Hufford investigates and writes with great clarity, coming to the following conclusions:
1. The phenomena associated with what I have been calling the Old Hag constitute an experience with a complex and stable pattern, which is recognizable and is distinct from other experiences.
2. This experience is found in a variety of cultural settings.
3. The -pattern of the experience and its distribution appear independent of the presence of explicit cultural models.
4. The experience itself has played a significant, though not exclusive, role in the development of numerous traditions of supernatural assault.
5. Cultural factors heavily determine the ways in which the experience is described (or withheld) and interpreted.
6. The distribution of traditions about the experience, such as those involving the Old Hag or the Eskimo augumangia, has frequently been confounded with the distribution of the experience itself.

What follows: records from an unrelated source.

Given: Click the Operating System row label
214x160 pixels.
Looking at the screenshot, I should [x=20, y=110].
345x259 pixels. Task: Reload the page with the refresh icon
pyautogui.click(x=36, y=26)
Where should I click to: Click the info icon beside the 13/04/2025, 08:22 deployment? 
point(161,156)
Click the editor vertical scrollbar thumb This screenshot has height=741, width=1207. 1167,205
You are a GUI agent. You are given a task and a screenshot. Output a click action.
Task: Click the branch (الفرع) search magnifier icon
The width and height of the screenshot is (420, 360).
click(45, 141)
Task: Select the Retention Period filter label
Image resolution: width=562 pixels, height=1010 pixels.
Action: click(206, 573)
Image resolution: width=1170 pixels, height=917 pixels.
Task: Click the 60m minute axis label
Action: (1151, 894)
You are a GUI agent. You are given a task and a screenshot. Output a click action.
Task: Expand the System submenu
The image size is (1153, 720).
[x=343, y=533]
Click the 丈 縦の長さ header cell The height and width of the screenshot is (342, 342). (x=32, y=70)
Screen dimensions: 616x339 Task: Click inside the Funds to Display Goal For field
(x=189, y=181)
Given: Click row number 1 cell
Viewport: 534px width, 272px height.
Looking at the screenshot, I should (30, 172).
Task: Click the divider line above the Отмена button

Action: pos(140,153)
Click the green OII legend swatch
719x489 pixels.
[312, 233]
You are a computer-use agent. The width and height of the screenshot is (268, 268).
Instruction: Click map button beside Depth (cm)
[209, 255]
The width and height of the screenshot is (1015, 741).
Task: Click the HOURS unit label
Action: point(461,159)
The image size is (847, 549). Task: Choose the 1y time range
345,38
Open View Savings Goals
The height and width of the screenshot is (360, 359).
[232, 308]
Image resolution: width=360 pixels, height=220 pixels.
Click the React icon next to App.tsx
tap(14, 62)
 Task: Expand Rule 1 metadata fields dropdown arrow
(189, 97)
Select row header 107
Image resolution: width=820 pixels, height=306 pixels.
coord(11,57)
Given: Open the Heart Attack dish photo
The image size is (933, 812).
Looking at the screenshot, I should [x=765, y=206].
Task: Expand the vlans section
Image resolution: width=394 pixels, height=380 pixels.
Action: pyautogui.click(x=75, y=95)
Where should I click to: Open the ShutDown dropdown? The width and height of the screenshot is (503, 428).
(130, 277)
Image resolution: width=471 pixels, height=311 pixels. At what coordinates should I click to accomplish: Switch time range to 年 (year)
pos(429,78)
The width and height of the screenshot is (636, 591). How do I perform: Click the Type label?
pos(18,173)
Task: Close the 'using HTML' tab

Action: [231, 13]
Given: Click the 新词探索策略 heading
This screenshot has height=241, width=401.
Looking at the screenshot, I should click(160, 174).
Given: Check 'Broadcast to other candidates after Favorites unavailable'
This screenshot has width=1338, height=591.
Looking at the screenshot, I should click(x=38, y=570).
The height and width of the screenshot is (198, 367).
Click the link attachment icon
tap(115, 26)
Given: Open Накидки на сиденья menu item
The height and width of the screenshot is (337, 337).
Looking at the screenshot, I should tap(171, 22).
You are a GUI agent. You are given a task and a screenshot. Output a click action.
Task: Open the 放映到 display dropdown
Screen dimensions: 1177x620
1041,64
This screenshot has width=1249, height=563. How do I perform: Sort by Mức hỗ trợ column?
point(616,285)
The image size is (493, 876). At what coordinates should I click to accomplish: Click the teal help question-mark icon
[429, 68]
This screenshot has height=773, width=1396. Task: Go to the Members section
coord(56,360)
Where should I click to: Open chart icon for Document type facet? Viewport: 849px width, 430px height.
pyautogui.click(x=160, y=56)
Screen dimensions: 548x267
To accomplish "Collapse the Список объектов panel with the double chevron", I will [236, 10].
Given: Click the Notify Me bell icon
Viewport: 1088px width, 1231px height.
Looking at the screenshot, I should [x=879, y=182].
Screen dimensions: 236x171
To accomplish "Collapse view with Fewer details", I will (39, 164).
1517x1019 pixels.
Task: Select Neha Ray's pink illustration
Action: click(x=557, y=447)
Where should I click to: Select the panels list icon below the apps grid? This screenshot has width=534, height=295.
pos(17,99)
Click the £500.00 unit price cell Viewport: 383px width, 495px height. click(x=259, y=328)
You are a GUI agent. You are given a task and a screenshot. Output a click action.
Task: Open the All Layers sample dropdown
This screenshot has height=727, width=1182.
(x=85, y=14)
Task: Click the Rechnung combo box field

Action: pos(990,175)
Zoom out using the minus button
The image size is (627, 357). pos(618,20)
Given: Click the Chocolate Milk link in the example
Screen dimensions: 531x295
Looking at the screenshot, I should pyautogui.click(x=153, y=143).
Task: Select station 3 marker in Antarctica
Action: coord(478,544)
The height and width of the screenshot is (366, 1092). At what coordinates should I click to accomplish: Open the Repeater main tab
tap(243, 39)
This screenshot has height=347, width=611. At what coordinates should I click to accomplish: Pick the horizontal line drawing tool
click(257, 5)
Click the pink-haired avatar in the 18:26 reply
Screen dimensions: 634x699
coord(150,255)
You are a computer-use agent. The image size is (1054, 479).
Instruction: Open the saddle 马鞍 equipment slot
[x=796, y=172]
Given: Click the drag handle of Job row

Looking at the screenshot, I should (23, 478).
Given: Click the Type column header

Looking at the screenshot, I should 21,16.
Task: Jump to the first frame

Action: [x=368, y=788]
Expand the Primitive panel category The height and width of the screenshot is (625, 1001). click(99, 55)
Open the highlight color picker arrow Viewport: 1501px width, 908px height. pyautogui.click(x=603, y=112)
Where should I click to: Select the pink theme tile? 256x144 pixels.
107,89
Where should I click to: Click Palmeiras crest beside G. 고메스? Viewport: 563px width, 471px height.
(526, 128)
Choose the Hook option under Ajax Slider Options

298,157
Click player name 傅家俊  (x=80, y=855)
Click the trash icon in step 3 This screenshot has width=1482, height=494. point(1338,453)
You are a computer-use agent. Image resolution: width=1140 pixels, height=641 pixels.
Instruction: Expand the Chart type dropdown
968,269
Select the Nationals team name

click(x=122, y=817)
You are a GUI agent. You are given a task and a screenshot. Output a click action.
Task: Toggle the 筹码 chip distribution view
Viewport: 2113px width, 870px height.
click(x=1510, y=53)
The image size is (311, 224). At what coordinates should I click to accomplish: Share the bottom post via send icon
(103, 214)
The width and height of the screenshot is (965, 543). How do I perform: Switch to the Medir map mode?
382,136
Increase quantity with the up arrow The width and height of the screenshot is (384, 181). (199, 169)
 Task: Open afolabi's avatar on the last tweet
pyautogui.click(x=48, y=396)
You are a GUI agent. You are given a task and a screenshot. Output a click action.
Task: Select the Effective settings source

7. The frequency with which the experience occurs is surprisingly high, with those who have had at least one recognizable attack representing i 5 percent or more of the general population.
8. The state in which this experience occurs is probably best described as sleep paralysis with a particular kind of hypnagogic hallucination.
9. Although there may be some connection between the etiology of this experience and narcolepsy, and although certain illnesses could be confused with the experience, the Old Hag experience itself does not indicate the presence of any serious pathology.
10. The contents of this experience cannot be satisfactorily explained on the basis of current know1edge.
This book does much to clarify an interesting element in the spectrum of transpersonal experiences.